There was evidence in the instant action to indicate that plaintiff was aware of the risk and that she unreasonably remained in a dangerous place.[8] The trial court did not err in submitting the issue of contributory negligence to the jury. The judgment of the trial court is affirmed. No costs awarded.

CROCKETT, C.J., and TUCKETT, J., concur.

HENRIOD, Justice (concurring in the result).

I concur in the result based on the jury verdict to the effect that defendant was contributorily negligent. I see no reason to entertain any hypertechnical distinctions, however, between contributory negligence and assumption of risk or unavoidable accident. The last two principles and instructions given thereon obviously were not considered to have been factors of compensability. Therefore, instructions on those aspects of the case, hardly could have been considered as being prejudicial. If the jury had found that plaintiff could not recover because she either 1) assumed the risk or 2) the accident was unavoidable, the discussion about these matters would be meaningful, and no doubt decisive of the case, — otherwise no.

ELLETT, Justice (concurring in the result).

I concur — not because I think the plaintiff was more negligent by remaining in the car than she would have been by standing to one side thereof in snow on a cold, foggy night, but because the jury found her to be negligent by remaining in the car, and the trial judge, who heard the evidence, allowed the verdict to stand. However much I may disagree with the verdict, I am compelled reluctantly to concur in affirming the judgment.

NOTES

[1] Porter v. Price, 11 Utah 2d 80, 84, 355 P.2d 66, 68 (1960).

[2] 20 Utah 2d 210, 212, 213, 436 P.2d 442, 444-445 (1968).

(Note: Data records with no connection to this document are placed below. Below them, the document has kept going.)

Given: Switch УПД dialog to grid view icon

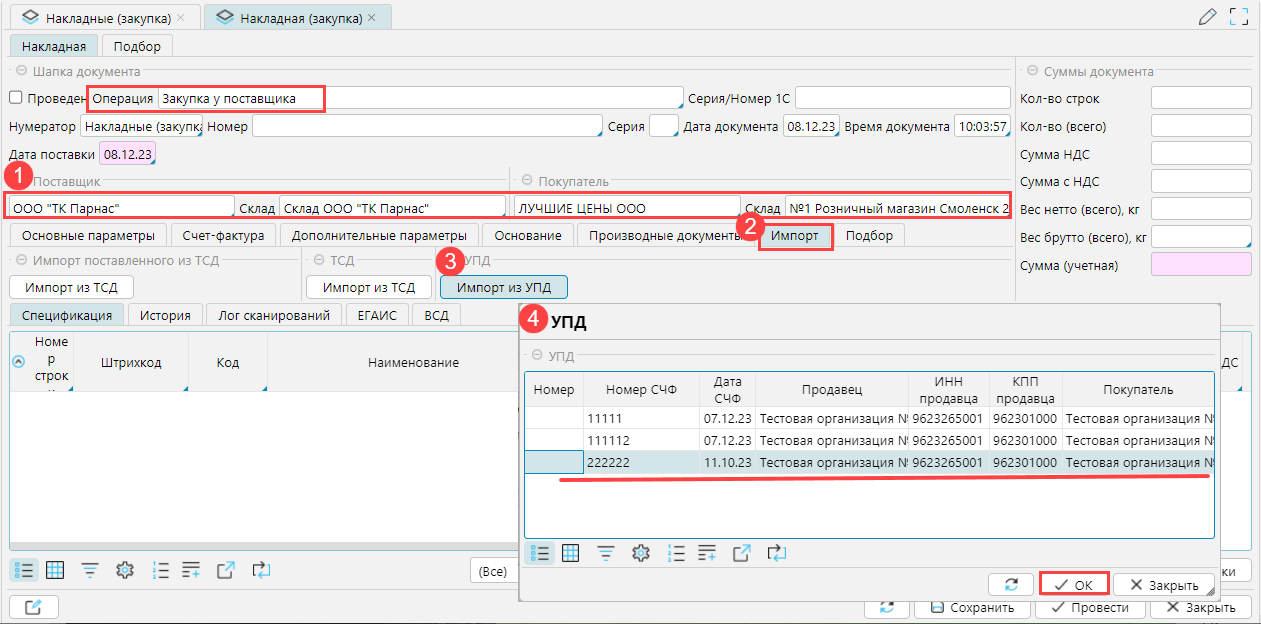Looking at the screenshot, I should click(570, 553).
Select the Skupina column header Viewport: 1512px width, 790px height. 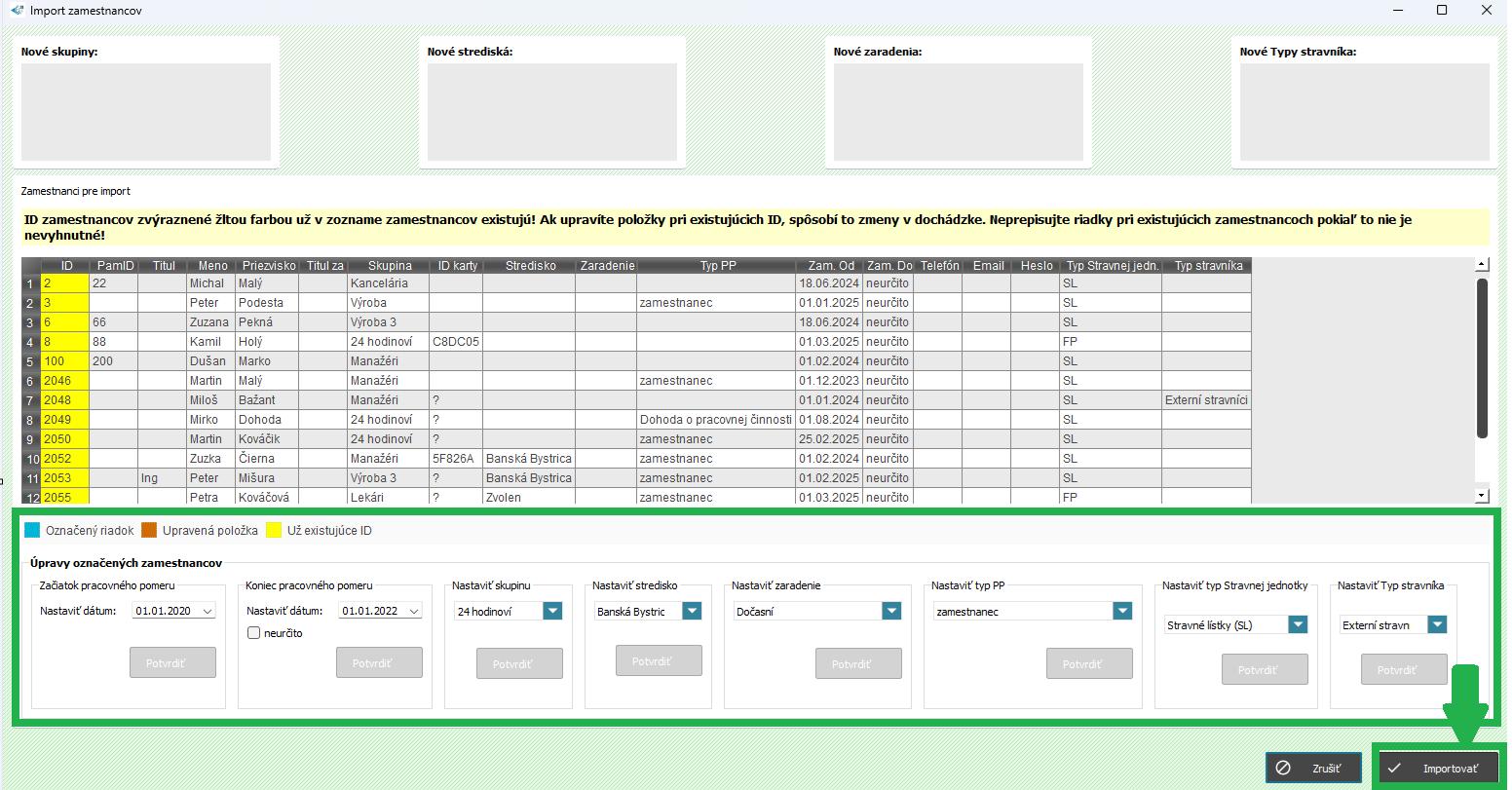389,266
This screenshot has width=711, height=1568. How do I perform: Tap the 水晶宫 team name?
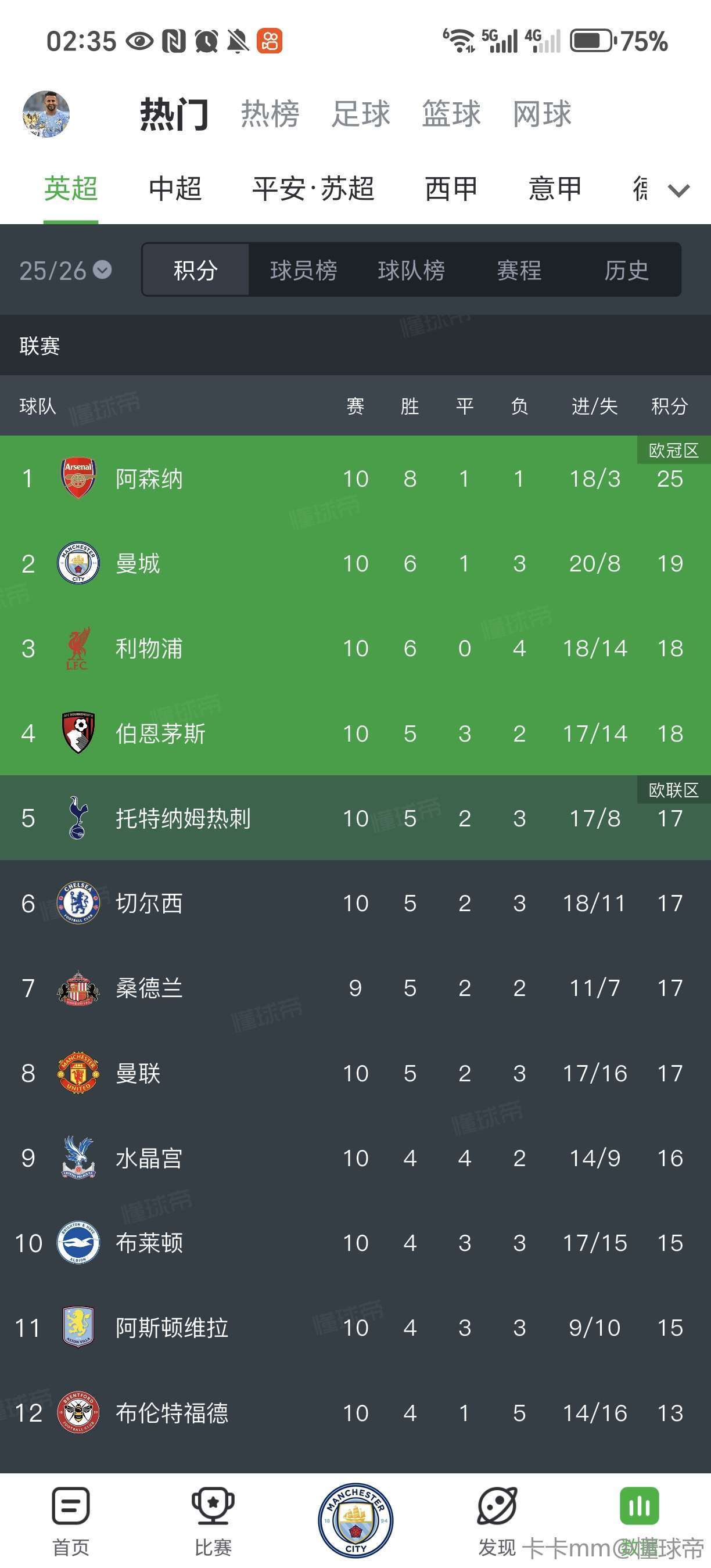point(149,1159)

[3] Johnson v. Maynard, 9 Utah 2d 268, 271, 272, 342 P.2d 884, 886-887 (1959); also see Ferguson v. Jongsma, 10 Utah 2d 179, 190, 350 P.2d 404 (1960); Hindmarsh v. O.P. Skaggs Foodliner, 21 Utah 2d 413, 416, 446 P.2d 410 (1968); Foster v. Steed, 23 Utah 2d 148, 459 P.2d 1021, 1022 (1969).

[4] 62 Utah 552, 558-559, 220 P. 695, 697 (1923).

[5] 4 Blashfield Cyclopedia of Automobile Law and Practice, § 2516, p. 723.

[6] 10 Wis. 2d 555, 103 N.W.2d 538, 542 (1960).

[7] See Prosser on Torts (3rd Ed.) § 64, pp. 428-430.

[8] See 2 Harper and James, The Law of Torts, 1956, § 21.1, p. 1162, wherein it is observed that the term assumption of risk has led to confusion because it is used to refer to at least two different concepts. (1) In its primary sense, the plaintiff's assumption of risk is the counterpart of the defendant's lack of duty to protect the plaintiff from the risk, and plaintiff may not recover for his injury, although he was quite reasonable in encountering it. (2) In its secondary sense, a plaintiff may be said to assume a risk created by defendant's breach of duty towards him, when he deliberately chooses to encounter that risk. In such a case, plaintiff will be barred from recovery only if he was unreasonable in encountering the risk under the circumstances. This is a form of contributory negligence.